Scientists are not completely sure about what causes IBD. Early thought blamed stress and poor diet, and later research considered it an autoimmune condition. Reacting to some perceived threat, the immune system attacks the healthy tissue of the intestine and rectum. In general, women are diagnosed with autoimmune disorders more often than men, but with IBD, the numbers are not as straightforward.
Inflammatory Bowel Disease(IBD) is a general term that describes severe and damaging inflammation of the intestine and digestive track. The term refers to Crohn’s disease and ulcerative colitis, two conditions that can cause life-threatening complications. Males and females are affected in equal numbers overall, but distinct gender differences exist in how IBD is experienced.
In Asian countries, among both adults and children, more males have with IBD than females. Women are more frequently affected in European and North American populations. Researchers have several theories about the difference. One is that males and females are exposed to different environmental risks throughout their lives, and those risks may trigger the development of IBD.
Males may have more infections and receive more antibiotics, which is linked to developing IBD.
Across the board, males appear to have a lowered immune system – perhaps because of male hormones – and also more frequent infection with bacteria, viruses, parasites, and fungi. Infection can trigger the immune response, which can then overreact and cause healthy intestines to be attacked. Antibiotics can also cause changes in the intestines, crowding out helpful bacteria, and allowing damage to the lining of the colon and rectum.
Female patients may have IBD episodes or flare-ups in a cyclical fashion, related to their menstrual cycles.

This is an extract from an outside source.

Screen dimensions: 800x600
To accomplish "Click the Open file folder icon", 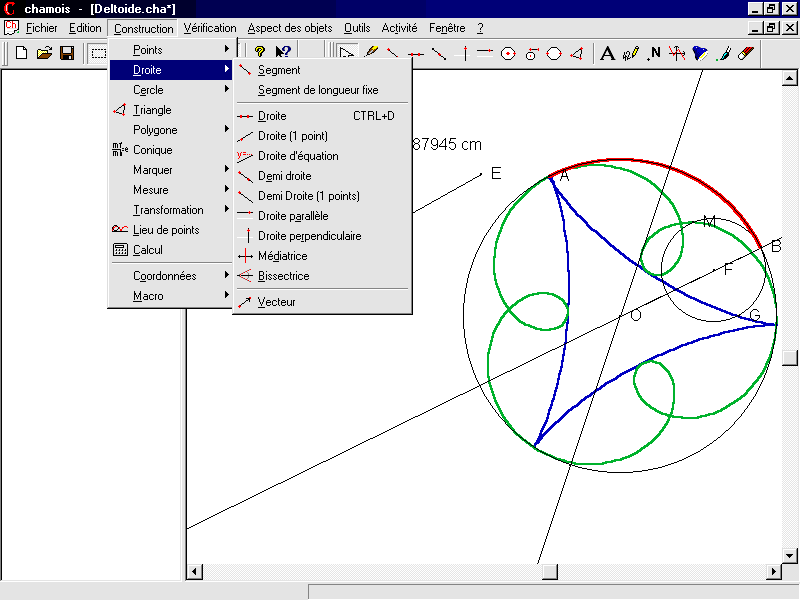I will [x=44, y=53].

As estrogen and progesterone rise and fall, each hormone affects the intestinal lining differently and either protect it or makes it more vulnerable. In contrast, studies have shown that testosterone levels are lower in both male and female patients with IBD.

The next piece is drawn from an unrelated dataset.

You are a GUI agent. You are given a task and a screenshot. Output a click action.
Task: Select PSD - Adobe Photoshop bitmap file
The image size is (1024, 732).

Women are more likely to suffer from skin conditions related to IBD than men.
Erythema nodosum involves the development of hard, red, painful nodules under the skin, usually after an infection. Pyoderma gangrenosum is quick-growing ulcers that form at the site of a previous scratch or cut. Both may develop with a flare of IBD and indicate another example of the immune system attacking healthy tissue.
Treatment plans are often different between men and women.
Men are more likely to have major abdominal surgery to remove large parts of their colon. Surgeries on smaller parts of the intestine are performed more often on women, and closer together. Overall, women receive drugs to modify immune system functioning less often, and men are in remission after treatment longer.
Despite the gender differences, both men and women are affected physically and emotionally by IBD. Research is ongoing and treatments are improving, making life with Crohn’s disease and ulcerative colitis more manageable for all.